We should acknowledge that it is not possible to make an accurate estimate of the case fatality rates due to the underreporting of cases diagnosed in official statistics [11]. Nonetheless, the estimation and monitoring of the case fatality rates monitoring are of especial interest in the current epidemic scenario.
Infection time
Infection time, estimating the incubation period for COVID-19 between the interval of exposure to SARS-CoV-2 and the date of diagnosis is computed following the approach of Lauer et al. [12], who have recently analyzed the incubation period for COVID-19 in a cohort of symptomatic patients. For each patient, they collected the interval of exposure to SARS-CoV-2 and the date of appearance of symptoms. They assumed that the incubation time would follow, as in other viral respiratory tract infections, a Lognormal distribution.
$$ Lognormal\left( mu,{sigma}^2\right)= Lognormal\left(1.621,0.418\right) $$
We have replicated this distribution in the group of diagnosed cases to approximate the date of exposure to SARS-CoV-2 recursively:
$$ q(i)=\sum \limits_{j=1}^{14}P(j)\times {c}_{j+i} $$
where p is the number of diagnosed cases on a day i; q is the number of infected cases on day i-j; j = 1, 2, …, 14 is the maximum time it is expected that the disease can develop; and P(j) is the probability of presenting symptoms on day j according to a Lognormal probability distribution with the parameters defined by Lauer et al. [12]

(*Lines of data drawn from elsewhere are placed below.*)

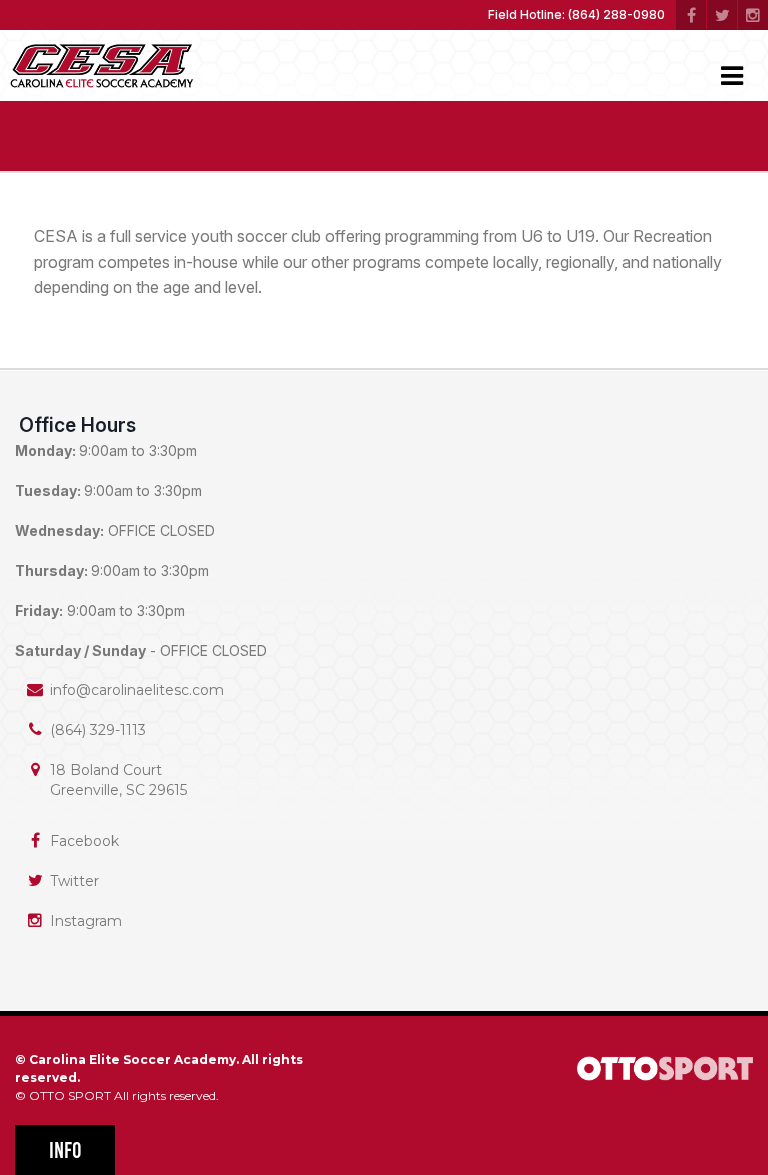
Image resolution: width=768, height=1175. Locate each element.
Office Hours (77, 425)
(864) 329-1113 (98, 730)
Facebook (84, 841)
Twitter (74, 881)
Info (65, 1150)
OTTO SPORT (70, 1095)
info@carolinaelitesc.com (137, 690)
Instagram (86, 921)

To estimate the last 14 days, since the information on the diagnosed cases was not available for the forthcoming days, a fourth-degree polynomial model was used to project diagnosed cases. These latest estimates are displayed in the application with a different color.
Basic reproduction number
The basic reproduction number (R0) is the average number of secondary cases of disease caused by a single infected individual over his or her infectious period [13]. This statistic, which is time and situation-specific, is commonly used to characterize pathogen transmissibility during an epidemic. The monitoring of R0 over time provides feedback on the effectiveness of interventions and on the need to intensify control efforts. The goal of control efforts is to reduce the R0 below the threshold value of 1 and as close to 0 as possible to control the epidemic. Here, we used the R package EpiEstim to estimate the basic reproduction number through the Wallinga and Teunis method [13], which assumes a gamma distribution for the serial interval. The serial interval is the time between the onset of symptoms in a primary case and the onset of symptoms of secondary cases, which is needed to estimate R0 throughout the epidemic. The mean and standard deviation of the serial interval distribution can vary depending on the disease [13]. Recently, Nishiura et al. [14] estimated a mean and standard deviation for the COVID-19 serial interval distribution of 4.7 and 2.9 days, respectively, being these the values we are using in our analysis for the gamma a priori distribution.
The goodness of fit of estimated models is evaluated to provide a better fit of the data during the epidemic. A deviance analysis is performed to compare the model’s fit. Moreover, to quantify the model error Poisson overdispersion parameter, the sum of Pearson’s residuals and deviances are shown.